DIRECTIONS FOR THIS TASK → When a line of the records contains "card", copy it.

^^^^^^^^^^^^^^^^

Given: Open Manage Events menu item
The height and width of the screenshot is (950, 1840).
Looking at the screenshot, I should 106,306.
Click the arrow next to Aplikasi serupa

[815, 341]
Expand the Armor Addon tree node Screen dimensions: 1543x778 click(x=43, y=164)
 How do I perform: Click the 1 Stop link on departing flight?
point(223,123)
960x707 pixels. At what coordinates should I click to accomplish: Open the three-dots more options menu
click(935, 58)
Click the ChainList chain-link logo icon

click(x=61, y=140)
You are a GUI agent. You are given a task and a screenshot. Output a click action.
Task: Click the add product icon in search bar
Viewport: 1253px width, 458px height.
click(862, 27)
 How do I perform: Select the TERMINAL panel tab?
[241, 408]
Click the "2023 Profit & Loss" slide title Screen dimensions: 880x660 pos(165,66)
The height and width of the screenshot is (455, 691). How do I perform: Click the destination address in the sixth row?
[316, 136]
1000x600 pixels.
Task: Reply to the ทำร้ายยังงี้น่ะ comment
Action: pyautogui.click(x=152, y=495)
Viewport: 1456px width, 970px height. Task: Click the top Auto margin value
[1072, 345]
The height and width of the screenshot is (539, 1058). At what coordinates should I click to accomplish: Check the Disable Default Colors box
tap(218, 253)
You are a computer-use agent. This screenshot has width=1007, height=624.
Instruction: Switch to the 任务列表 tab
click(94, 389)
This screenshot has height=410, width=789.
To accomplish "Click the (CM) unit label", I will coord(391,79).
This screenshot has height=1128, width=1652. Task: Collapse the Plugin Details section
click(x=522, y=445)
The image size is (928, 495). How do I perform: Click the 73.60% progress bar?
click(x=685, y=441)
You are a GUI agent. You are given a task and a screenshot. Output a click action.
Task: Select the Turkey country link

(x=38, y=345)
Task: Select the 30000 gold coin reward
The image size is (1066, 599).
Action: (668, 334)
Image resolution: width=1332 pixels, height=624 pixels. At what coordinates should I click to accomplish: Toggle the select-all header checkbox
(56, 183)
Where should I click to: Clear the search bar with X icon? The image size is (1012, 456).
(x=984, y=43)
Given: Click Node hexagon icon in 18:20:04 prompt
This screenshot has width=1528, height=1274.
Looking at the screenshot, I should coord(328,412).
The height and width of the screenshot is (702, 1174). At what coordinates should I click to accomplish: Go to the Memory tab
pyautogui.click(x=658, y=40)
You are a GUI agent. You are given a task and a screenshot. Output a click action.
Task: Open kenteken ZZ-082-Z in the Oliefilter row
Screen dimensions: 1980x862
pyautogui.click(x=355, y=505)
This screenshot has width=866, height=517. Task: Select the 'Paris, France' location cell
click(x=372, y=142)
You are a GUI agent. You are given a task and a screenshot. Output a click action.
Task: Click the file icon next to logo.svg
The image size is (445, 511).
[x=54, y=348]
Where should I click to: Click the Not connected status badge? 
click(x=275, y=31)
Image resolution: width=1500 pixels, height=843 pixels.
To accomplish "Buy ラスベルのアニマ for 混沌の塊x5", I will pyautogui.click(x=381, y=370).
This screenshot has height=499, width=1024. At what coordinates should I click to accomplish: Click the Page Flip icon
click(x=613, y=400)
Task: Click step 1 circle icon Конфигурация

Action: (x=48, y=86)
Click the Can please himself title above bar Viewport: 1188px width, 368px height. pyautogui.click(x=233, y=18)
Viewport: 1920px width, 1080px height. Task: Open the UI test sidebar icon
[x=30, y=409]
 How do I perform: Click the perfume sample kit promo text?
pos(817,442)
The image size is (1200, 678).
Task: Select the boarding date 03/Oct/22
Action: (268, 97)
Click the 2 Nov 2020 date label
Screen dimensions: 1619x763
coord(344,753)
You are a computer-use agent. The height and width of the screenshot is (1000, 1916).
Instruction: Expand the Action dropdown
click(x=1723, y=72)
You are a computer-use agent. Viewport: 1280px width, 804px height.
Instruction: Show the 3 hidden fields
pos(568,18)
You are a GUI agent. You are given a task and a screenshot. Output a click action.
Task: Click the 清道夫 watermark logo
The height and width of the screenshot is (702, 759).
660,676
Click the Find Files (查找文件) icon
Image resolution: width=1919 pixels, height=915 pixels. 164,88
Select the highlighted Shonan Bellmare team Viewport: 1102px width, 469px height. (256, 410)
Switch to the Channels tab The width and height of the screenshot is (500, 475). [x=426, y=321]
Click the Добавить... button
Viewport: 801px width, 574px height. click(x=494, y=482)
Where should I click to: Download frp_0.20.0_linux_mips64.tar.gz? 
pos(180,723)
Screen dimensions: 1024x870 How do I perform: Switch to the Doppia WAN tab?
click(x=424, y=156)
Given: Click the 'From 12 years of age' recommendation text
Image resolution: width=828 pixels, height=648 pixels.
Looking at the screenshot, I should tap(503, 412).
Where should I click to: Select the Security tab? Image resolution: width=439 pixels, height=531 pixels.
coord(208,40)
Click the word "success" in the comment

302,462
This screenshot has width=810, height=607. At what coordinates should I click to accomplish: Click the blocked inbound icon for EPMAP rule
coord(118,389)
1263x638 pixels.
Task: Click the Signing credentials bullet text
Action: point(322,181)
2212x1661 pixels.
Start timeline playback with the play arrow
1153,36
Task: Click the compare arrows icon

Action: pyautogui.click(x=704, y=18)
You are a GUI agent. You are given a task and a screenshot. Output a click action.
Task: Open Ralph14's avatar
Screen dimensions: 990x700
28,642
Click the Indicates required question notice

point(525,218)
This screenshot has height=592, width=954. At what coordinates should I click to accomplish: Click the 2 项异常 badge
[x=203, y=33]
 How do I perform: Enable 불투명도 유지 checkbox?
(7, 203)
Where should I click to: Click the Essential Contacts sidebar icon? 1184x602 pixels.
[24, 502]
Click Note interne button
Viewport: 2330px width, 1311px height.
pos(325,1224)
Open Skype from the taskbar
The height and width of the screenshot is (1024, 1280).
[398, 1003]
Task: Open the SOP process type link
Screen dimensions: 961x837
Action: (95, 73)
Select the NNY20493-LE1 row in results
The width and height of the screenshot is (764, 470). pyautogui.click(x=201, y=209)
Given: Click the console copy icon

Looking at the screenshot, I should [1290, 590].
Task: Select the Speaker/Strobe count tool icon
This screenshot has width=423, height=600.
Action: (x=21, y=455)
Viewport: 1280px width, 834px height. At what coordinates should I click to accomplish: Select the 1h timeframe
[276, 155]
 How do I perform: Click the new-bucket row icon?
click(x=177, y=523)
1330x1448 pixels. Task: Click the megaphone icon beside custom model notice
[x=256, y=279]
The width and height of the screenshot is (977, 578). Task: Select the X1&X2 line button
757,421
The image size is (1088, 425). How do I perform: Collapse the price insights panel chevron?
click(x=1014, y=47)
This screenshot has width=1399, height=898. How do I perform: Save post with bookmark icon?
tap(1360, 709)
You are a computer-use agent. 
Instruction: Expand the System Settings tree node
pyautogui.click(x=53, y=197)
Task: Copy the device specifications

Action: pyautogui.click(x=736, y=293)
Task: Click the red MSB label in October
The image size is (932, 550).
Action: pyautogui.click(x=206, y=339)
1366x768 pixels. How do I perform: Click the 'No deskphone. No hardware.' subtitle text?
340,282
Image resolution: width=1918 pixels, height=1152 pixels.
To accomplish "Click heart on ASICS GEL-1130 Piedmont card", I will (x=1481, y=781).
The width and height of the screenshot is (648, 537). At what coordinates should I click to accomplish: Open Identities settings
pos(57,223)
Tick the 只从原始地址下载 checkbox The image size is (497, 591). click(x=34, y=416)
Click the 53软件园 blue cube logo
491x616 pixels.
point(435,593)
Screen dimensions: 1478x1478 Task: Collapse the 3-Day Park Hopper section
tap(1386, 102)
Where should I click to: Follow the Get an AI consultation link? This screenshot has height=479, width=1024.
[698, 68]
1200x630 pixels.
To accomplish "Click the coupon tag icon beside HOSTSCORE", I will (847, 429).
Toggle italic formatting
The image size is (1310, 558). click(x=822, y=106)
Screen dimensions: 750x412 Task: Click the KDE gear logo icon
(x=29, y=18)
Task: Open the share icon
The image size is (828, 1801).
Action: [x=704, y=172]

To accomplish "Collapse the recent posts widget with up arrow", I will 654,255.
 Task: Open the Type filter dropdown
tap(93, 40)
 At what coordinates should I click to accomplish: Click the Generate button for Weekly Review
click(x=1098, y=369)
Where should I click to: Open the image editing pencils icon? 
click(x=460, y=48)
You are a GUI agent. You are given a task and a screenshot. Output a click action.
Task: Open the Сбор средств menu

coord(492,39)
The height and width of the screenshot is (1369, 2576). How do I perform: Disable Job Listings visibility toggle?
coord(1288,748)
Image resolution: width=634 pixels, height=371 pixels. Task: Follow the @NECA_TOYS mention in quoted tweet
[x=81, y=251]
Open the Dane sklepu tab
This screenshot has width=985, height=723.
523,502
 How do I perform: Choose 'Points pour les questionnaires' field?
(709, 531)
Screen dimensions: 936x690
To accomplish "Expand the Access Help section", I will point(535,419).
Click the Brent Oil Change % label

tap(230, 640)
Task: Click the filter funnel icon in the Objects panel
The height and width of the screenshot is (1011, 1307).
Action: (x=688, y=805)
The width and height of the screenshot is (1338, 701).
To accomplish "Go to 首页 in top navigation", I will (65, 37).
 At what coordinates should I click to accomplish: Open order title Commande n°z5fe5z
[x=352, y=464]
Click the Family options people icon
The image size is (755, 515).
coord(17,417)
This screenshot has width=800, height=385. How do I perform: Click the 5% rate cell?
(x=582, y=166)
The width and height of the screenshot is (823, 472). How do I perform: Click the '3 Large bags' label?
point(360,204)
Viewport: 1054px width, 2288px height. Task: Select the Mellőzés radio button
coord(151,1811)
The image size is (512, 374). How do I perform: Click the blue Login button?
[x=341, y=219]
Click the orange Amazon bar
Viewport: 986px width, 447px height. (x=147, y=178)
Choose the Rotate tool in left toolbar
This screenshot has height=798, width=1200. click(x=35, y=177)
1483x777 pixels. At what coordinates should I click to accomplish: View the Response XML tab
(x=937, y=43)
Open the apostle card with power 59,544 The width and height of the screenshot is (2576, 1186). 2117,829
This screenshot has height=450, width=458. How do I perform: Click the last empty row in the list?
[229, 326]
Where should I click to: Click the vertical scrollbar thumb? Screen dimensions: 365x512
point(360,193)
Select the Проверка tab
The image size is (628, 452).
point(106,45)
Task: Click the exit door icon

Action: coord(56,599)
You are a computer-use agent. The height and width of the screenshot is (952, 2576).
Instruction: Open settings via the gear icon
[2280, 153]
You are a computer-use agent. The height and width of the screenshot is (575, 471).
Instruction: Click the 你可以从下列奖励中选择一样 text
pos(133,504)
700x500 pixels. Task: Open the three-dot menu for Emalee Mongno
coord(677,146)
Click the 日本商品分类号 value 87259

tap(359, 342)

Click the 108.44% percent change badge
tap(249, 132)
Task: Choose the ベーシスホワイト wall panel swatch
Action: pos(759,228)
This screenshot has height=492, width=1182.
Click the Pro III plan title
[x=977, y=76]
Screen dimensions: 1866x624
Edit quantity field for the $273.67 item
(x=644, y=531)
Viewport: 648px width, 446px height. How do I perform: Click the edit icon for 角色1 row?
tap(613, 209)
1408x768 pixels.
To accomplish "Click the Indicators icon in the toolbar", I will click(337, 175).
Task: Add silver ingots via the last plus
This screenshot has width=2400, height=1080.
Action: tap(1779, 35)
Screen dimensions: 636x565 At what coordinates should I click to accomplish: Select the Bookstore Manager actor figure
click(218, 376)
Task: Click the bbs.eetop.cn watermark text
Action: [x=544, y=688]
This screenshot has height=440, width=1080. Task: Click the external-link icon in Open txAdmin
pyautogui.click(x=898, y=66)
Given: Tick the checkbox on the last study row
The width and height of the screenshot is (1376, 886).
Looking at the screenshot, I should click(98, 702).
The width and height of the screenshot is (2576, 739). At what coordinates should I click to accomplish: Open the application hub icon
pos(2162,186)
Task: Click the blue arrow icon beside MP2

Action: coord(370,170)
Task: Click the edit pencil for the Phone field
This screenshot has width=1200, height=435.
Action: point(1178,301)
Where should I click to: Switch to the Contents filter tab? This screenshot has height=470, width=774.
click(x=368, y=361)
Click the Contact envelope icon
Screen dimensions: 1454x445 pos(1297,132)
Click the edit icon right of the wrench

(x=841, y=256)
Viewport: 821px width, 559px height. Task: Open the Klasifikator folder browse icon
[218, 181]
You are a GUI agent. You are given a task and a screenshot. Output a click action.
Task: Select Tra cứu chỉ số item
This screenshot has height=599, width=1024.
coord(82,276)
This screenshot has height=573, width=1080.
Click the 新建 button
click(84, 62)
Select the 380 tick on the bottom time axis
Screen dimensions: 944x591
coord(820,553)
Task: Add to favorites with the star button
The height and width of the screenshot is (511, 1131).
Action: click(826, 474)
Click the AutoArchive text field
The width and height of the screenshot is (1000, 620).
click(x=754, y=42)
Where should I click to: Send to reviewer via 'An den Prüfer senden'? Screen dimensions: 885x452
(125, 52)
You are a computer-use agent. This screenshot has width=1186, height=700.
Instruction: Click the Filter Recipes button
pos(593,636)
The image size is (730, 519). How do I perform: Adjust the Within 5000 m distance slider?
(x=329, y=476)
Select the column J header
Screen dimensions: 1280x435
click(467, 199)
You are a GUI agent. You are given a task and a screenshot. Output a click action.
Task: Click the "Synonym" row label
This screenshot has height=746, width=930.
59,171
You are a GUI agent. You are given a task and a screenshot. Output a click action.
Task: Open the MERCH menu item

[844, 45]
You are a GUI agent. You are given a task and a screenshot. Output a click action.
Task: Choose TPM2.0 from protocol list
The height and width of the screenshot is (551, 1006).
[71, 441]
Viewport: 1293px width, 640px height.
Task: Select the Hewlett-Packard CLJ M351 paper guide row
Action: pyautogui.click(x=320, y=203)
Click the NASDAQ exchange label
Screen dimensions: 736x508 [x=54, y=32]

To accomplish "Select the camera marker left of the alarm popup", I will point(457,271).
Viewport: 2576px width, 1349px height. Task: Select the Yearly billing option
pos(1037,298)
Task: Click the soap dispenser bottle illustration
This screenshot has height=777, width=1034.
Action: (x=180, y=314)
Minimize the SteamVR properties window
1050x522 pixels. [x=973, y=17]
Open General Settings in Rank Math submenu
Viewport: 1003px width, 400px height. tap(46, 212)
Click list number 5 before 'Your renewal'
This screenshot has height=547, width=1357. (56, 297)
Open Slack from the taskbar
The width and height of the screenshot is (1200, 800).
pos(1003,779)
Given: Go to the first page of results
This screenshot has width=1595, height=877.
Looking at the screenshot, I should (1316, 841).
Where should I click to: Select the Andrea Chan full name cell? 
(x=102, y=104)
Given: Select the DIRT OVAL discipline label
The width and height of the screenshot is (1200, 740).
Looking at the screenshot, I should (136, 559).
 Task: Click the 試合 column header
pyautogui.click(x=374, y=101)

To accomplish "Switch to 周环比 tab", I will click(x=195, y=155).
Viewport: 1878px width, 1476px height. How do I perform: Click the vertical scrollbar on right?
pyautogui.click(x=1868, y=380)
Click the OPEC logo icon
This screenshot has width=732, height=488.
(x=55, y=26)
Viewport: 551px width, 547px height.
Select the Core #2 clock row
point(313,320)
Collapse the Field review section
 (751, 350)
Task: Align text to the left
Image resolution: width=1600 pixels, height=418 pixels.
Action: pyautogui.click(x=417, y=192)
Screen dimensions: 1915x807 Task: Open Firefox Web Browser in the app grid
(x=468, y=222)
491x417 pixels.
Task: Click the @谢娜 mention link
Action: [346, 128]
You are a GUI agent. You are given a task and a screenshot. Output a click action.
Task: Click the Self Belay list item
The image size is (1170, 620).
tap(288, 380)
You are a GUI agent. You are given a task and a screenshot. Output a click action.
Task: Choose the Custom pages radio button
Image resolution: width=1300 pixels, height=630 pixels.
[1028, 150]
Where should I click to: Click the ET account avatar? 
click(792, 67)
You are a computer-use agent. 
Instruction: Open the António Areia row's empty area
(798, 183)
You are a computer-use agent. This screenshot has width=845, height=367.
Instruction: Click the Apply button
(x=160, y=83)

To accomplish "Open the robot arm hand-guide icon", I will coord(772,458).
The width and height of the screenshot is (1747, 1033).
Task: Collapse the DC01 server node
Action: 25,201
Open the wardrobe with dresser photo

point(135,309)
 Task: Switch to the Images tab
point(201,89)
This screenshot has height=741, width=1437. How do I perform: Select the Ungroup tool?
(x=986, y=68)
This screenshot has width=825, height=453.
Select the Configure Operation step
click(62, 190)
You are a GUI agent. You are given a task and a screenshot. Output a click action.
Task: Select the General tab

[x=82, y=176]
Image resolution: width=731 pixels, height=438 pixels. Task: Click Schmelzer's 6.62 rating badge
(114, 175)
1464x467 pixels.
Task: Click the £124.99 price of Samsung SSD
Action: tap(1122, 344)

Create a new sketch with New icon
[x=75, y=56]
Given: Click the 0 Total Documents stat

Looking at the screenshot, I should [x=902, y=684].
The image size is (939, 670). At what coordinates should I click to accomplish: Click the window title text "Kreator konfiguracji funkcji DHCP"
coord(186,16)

^^^^^^^^^^^^^^^^

RESPONSE TO THIS EXERCISE →
To accomplish "Click heart on ASICS GEL-1130 Piedmont card", I will (x=1481, y=781).
Open the apostle card with power 59,544 The width and height of the screenshot is (2576, 1186). 2117,829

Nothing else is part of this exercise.